I know many people feed their isopods fish food but i don't have any at home and would like to use more organic stuff at the moment. I put a piece of banana in all 3 of my cultures but i think i used to big of a piece and the bugs don't seem to be eating it. After 3 days i took out most of the banana and barley any was eaten. I have leaf litter, cardboard, and a tiny piece of banana they can eat but what food have you find isopods to eat well? If it can be a normal house hold item the would be great! Thank you


----------



## aspidites73

Before switching to Repashy I would give my isos vegetable scraps and mushrooms.


----------



## Matecho

Okay and how much vegetable scraps would you give them? Like a very small amount or a good size?


----------



## aspidites73

that depends on your colony size. If it lasts more than a week, i believe it's too much.


----------



## Pumilo

Trust me, they are eating it. Every type of isopod I've worked with, will eat banana just fine. Isopods and small and have tiny appetites. Starter cultures generally have small numbers of isopods. Food disappears very slowly. If your culture is way too dry, and the banana is up on top, drying out, then they might not be too attracted to it. In that case moisten your culture or bury your banana. 
Here are one or two other foods you can try. http://www.dendroboard.com/forum/food-feeding/66991-how-culture-isopods-woodlice-springtails.html


----------



## Matecho

Okay i have a 3 colonies 1 giant orange 1 dwarf purple and 1 dwarf white. They all are adults and are starting to breed


----------



## Pumilo

Taking out most of the old banana may have been a mistake. The riper it gets, the more it attracts them. I have pulled apart moldy chunks of banana to find them filled with isopods happily munching away from the inside, out. Feed smaller portions and walk away. You need patience with isopods or this will be a very frustrating experience for you. Springtails may show results in weeks or even days, but isopods take months. 
I have no problem with throwing in a big enough chunk of banana to last two, or even three weeks. A little mold doesn't bother me. When the mold starts clearing, it's dinnertime again. But if you feed heavy and you go poking around in there all the time, you could be smothering them in their own gooey food. If you feed heavy and you remove uneaten food, it is extremely likely that you are removing isopods, too.


----------



## Matecho

Wow thank you for all that help! For a culture of dwarf white or dwarf purple about how much should i feed? like and inch of banana or more or less? And same for giant orange isopods


----------



## Judy S

just today took out moldy banana that has only been in the vivs a few days...and it can be confusing to think that the mold that makes cultures crash, is a good thing in other situations...How do you determine the parameters?


----------



## Pumilo

Matecho said:


> Wow thank you for all that help! For a culture of dwarf white or dwarf purple about how much should i feed? like and inch of banana or more or less? And same for giant orange isopods


That is an impossible question to answer. A 2 oz culture or a 10 gallon tank culture? Three bugs or three thousand? Get it?

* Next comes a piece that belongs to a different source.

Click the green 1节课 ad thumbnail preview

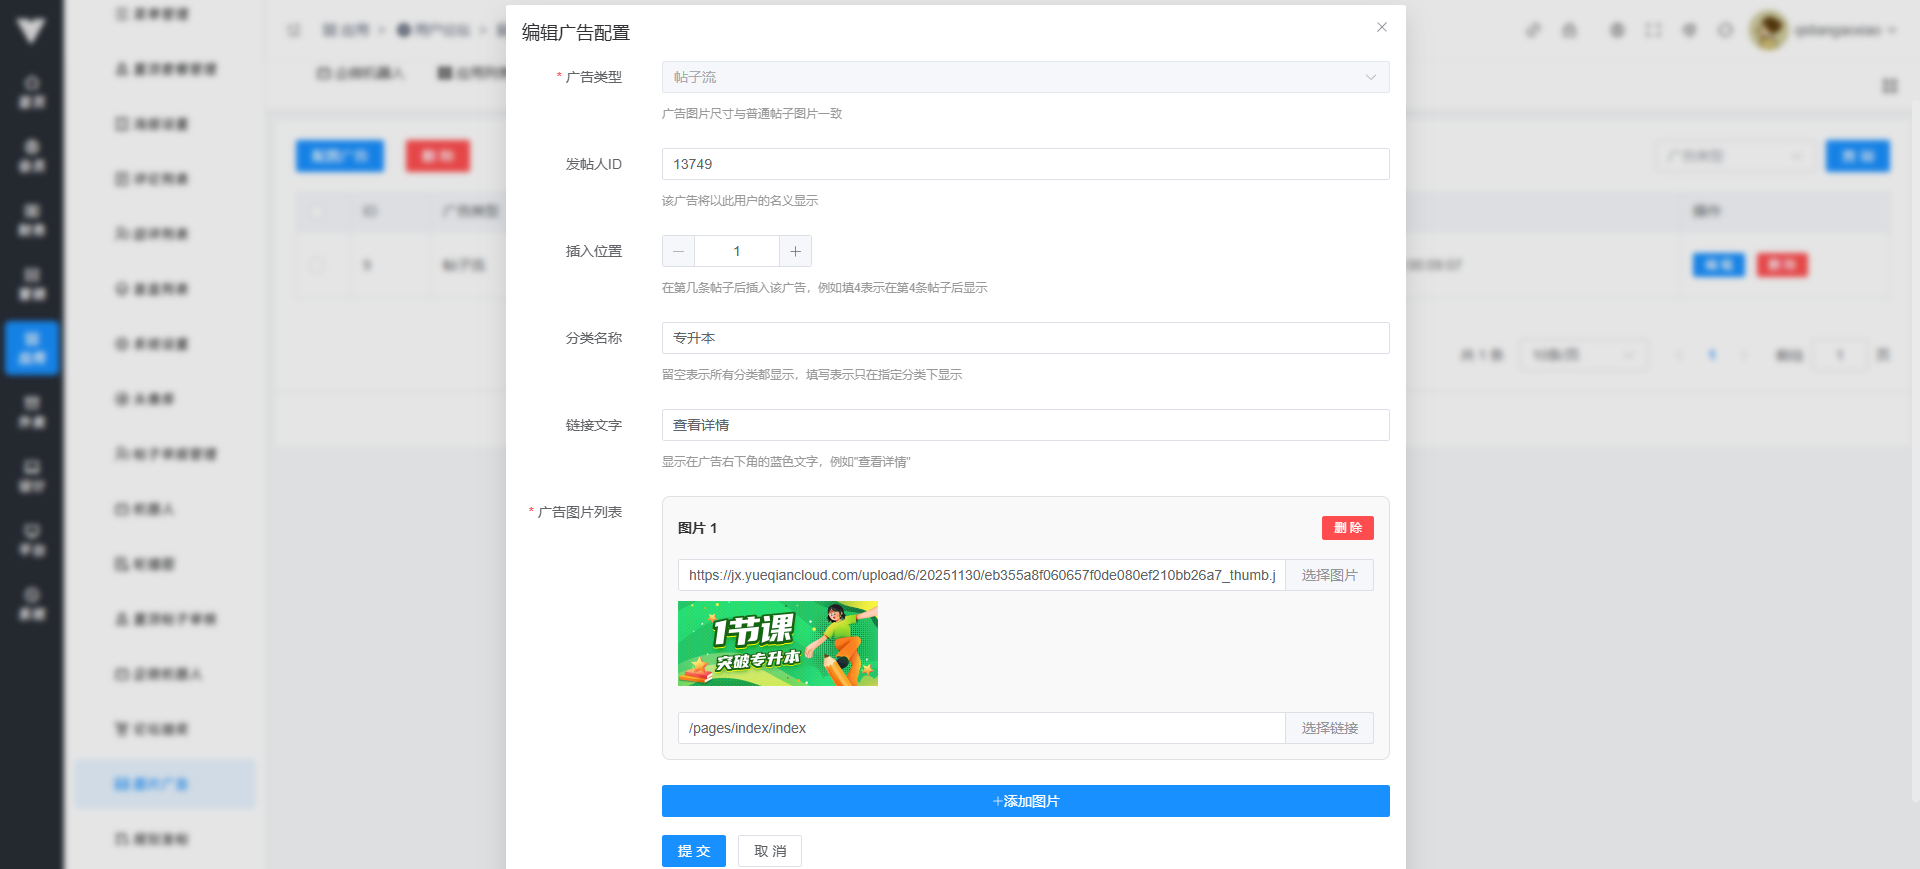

You need to start small and watch what they are eating. If they eat it all in a day, guess what? Feed more. Sorry, I don't mean to get smart, but just like with a cat, a hamster, or yourself, you must monitor what you feed and constantly adjust it. 

Even if I somehow had an answer for you, let's pretend the answer is exactly 1/4 teaspoon once per week. How can the culture ever grow? If you don't increase the food when babies are born, then the increasing numbers will compete for the limited food until everybody starves. So that answer would only be good for, what? A week? A month? As the population grows you better increase the feeding. Now what happens when I harvest bugs out? Now I would be feeding too much.
If there was a lazy, easy answer, it would be on page one of my tutorial.

If you are considering a one inch chunk of banana, you must have HUGE, MASSIVE, producing cultures. If you had thousands of dwarf purple isopods, you would still be feeding many, many hundreds of times their body weight.


----------



## Enlightened Rogue

Pumilo said:


> . Feed smaller portions and walk away. You need patience with isopods or this will be a very frustrating experience for you. .


Fantastic Doug.
That was the hardest part for me, every time I checked the cultures they weren`t
eating...or so I thought. Once I opened a culture of Giant Oranges and there were 3 of them
chowing down on a piece of bug burger.
Just because you don`t see them eating doesn`t mean their not. I dumped 3 or 4 of them
in my Leuc tank months ago and I still see them in there. As a matter of fact one was molting this morning.
I stopped using mushrooms because they smell really bad after awhile.


----------



## Pumilo

Judy S said:


> just today took out moldy banana that has only been in the vivs a few days...and it can be confusing to think that the mold that makes cultures crash, is a good thing in other situations...How do you determine the parameters?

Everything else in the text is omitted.